Majority of defense contractors fail to implement critical cybersecurity requirements, report says

A new report by a Reston-based cybersecurity company claims a majority of defense contractors haven't implemented security tools required by the DOD.

A new report by a Reston-based cybersecurity company claims a majority of defense contractors haven't implemented security tools required by the DOD. Yuichiro Chino/Getty Images

A new report reveals that many contractors working for the Department of Defense have failed to implement required cybersecurity measures.

A majority of defense contractors are failing to meet Defense Federal Acquisition Regulation Supplement requirements in a trend that poses "a direct threat to national security," according to a new report.

The Reston-based security firm CyberSheath surveyed 300 individuals in the defense industrial base "who have a DFARS obligation, are responsible for cybersecurity and are actively seeking CMMC compliance" between July and August 2022 for a report published on Wednesday that assesses the state of cybersecurity maturity across the DIB. 

The report reveals that the vast majority of defense contractors surveyed lack critical components to their cybersecurity infrastructures: An estimated 73% of contractors have failed to implement an endpoint detection and response solution, while 79% lack a comprehensive multi-factor authentication system. 

“The report’s findings show a clear and present danger to our national security,” said CyberSheath CEO Eric Noonan, in a statement. “Our military secrets are not safe and there is an urgent need to improve the state of cybersecurity for this group, which often does not meet even the most basic cybersecurity requirements.”

The report comes as defense contractors prepare to meet Cybersecurity Maturity Model Certification, or CMMC, compliance requirements. The new acquisition regulation is meant to help protect sensitive information and intellectual property maintained by the DIB amid a range of evolving threats, replacing the previous self-attestation model with third-party certifications.

A Reston-based managed services provider, CyberSheath offers services geared toward achieving CMMC compliance such as its shared security compliance framework, alongside continuous monitoring, incident response and reporting services. 

Its report also details how the vast majority of defense contractors surveyed are failing to meet many of the DFARS requirements that have been in place since 2017 and lack vulnerability management solutions and adequate security information and event management resources. According to CyberSheath, 87% of defense contractors fall below a score of 70 on the Supplier Performance Risk System, a tool used to track whether contractors are complying with DFARS requirements. 
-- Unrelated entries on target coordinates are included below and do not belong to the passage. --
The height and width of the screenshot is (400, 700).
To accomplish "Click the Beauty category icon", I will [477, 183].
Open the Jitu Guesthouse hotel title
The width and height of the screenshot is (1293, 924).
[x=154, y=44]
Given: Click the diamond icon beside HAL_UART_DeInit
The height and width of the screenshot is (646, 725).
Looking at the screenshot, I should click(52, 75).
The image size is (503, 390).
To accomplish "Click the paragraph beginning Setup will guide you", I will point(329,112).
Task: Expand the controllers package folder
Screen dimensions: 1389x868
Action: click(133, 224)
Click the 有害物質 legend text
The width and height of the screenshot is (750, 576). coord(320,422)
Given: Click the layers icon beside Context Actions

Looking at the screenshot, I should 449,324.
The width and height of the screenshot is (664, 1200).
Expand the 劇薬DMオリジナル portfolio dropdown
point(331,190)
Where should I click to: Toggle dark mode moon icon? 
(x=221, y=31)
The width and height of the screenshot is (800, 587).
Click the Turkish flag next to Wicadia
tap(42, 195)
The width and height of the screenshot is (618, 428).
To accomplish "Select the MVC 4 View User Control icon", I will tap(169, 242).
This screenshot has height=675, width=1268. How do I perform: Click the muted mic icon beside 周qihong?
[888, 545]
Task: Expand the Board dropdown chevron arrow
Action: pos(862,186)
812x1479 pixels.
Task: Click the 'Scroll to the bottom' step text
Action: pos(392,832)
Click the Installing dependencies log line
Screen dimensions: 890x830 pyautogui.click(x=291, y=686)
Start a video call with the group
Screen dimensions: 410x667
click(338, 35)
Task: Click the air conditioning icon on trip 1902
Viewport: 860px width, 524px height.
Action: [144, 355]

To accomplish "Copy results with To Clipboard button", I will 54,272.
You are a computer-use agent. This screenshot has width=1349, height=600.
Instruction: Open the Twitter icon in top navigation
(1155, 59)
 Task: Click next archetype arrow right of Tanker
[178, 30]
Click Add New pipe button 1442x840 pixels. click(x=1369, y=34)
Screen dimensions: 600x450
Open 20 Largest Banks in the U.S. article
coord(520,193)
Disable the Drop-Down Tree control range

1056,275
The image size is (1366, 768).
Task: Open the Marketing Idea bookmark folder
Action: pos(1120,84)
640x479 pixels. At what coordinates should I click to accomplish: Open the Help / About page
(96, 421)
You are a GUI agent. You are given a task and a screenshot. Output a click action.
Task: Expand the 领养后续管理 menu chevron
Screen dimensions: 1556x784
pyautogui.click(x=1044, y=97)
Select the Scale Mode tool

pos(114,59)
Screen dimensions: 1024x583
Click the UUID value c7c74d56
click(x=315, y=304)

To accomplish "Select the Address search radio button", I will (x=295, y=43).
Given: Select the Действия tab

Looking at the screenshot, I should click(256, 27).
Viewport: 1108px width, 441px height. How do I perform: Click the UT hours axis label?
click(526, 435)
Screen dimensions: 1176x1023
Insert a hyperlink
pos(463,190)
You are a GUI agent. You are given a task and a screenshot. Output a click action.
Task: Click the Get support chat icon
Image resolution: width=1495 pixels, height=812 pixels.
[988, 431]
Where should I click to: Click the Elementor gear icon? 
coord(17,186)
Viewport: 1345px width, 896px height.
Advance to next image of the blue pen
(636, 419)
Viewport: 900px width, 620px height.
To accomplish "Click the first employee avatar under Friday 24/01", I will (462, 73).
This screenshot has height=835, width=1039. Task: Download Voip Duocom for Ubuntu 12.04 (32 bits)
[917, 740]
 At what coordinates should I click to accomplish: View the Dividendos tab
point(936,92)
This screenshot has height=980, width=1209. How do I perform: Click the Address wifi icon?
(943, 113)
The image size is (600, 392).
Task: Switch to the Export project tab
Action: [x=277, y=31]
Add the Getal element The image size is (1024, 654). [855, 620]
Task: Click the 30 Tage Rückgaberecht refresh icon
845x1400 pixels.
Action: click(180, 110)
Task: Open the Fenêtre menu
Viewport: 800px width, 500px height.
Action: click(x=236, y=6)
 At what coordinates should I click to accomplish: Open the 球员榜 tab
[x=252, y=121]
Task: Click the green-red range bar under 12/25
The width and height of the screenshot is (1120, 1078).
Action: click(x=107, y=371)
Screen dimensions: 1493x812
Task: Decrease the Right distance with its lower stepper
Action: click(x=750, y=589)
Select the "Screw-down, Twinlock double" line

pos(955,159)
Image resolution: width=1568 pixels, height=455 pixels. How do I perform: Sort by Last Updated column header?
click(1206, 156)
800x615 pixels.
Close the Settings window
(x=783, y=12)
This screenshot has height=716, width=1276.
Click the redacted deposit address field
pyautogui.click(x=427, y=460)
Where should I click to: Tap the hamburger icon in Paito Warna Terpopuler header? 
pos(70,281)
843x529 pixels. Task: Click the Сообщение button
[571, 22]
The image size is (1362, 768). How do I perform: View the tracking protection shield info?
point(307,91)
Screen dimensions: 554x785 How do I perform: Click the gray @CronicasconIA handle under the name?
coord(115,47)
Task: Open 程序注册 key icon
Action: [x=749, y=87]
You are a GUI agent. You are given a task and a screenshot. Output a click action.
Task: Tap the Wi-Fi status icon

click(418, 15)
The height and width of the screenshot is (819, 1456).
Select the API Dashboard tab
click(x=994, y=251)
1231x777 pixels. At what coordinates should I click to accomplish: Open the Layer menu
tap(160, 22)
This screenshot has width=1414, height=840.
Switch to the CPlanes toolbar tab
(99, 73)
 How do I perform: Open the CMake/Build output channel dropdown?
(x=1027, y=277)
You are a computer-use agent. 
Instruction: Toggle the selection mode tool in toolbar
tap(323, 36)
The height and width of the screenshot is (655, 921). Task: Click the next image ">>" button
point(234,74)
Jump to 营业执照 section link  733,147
Meanwhile, 82% of surveyed contractors reported that it was "moderately to extremely difficult to understand the governmental regulations on cybersecurity."

Officials from the National Defense Industrial Association, an industry nonprofit representing more than 1,800 corporate members in the defense industry, weren’t immediately available for comment on the CyberSheath report. 

Concerns of contractor noncompliance with DOD cybersecurity standards were why the CMMC regulation was first proposed in the fiscal year 2020 National Defense Authorization Act. DOD officials later retooled the proposed regulation, reducing the number of required security levels from five to three, following public feedback. The DOD is currently finalizing its rulemaking process for the regulation, ahead of implementation for defense contracts.

Earlier this year, the DOD launched a study to determine whether companies – including small businesses – can successfully implement the department's cybersecurity requirements. The Defense Contract Management Agency's Defense Industrial Base Cybersecurity Assessment Center (DIBCAC) is leading that study as contractors await the final deadline to begin complying with CMMC, expected to arrive in fiscal year 2023.